Nur Probleme sind lösbar
In einem späteren Job-Interviewtraining verhedderte er sich dann aber komplett bei der Frage nach dem Kündigungsgrund. Ich war überrascht, da dieser für mich nachvollziehbar und unproblematisch war. Schliesslich fragte ich ihn, ob er sich wegen des Geschehenen Vorwürfe mache.
Er äusserte seine Verbitterung darüber, die Entscheidungsträger nicht von seiner Sicht überzeugt zu haben. Obwohl er nicht in der Position war, über die Fusion zu entscheiden, fühlte er sich dafür verantwortlich.

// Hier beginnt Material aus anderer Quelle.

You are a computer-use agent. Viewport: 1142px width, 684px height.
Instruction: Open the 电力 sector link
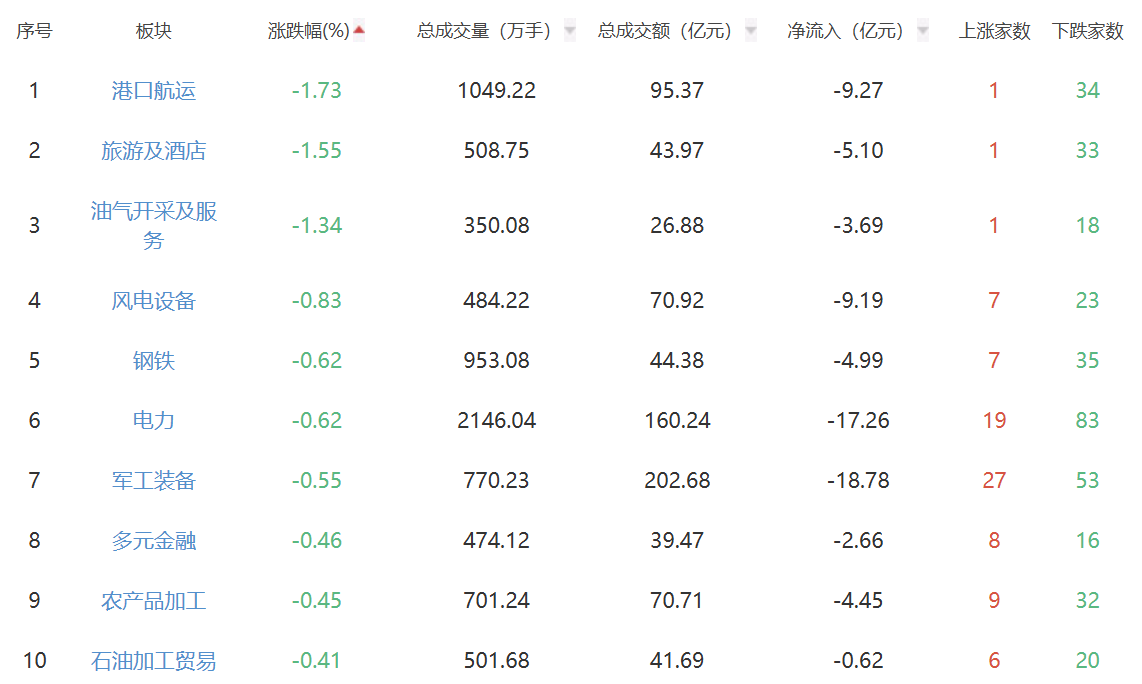(x=154, y=420)
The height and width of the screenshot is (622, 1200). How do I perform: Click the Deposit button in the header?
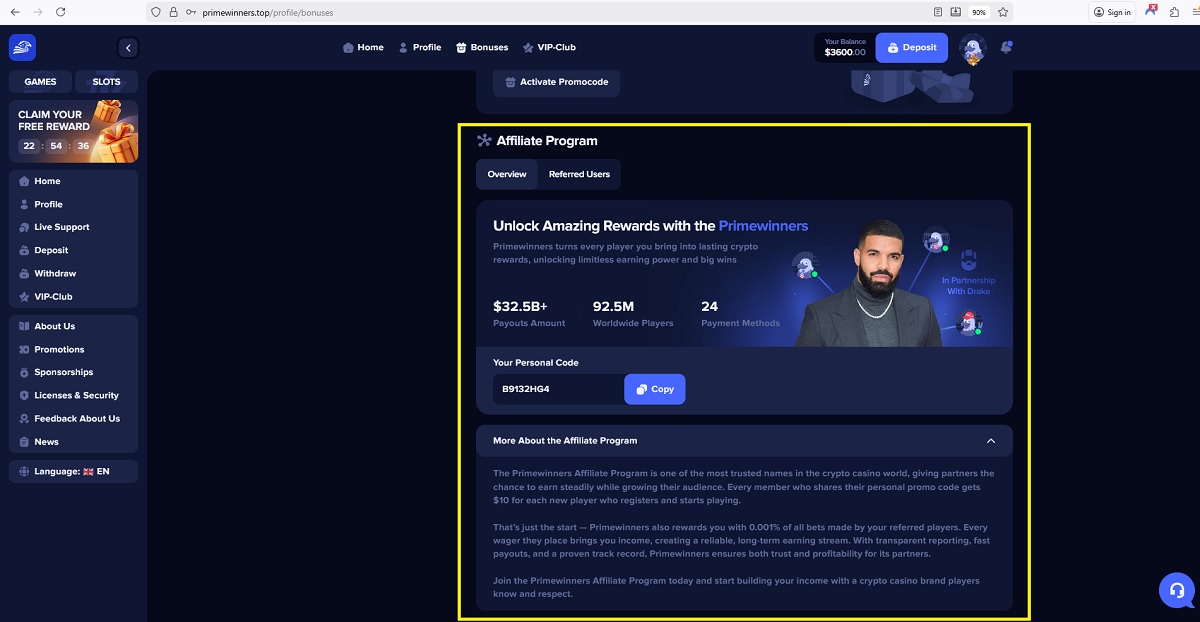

Doch unterschiedliche Zukunftssichtweisen sind kein Problem, sondern allenfalls ein Dilemma. Es gibt keine eindeutig richtige Antwort, sondern verschiedene Einschätzungen. Selbst im späteren Rückblick auf die Entwicklung des Unternehmens nach der Fusion wird kaum eindeutig zu beurteilen sein, welche Entscheidung die bessere gewesen wäre.
Die Kunst besteht darin, solche «Schwerkraftprobleme» zu erkennen und anzunehmen – ganz im Sinne des bekannten Stossgebets: «Gib mir die Gelassenheit, Dinge hinzunehmen, die ich nicht ändern kann, den Mut, Dinge zu ändern, die ich ändern kann, und die Weisheit, das eine vom anderen zu unterscheiden.»
Oder weniger pathetisch: Irgendwann müssen wir unsere Learnings mitnehmen und Erlebnisse abbuchen – oft auf dem Konto «Shit happens».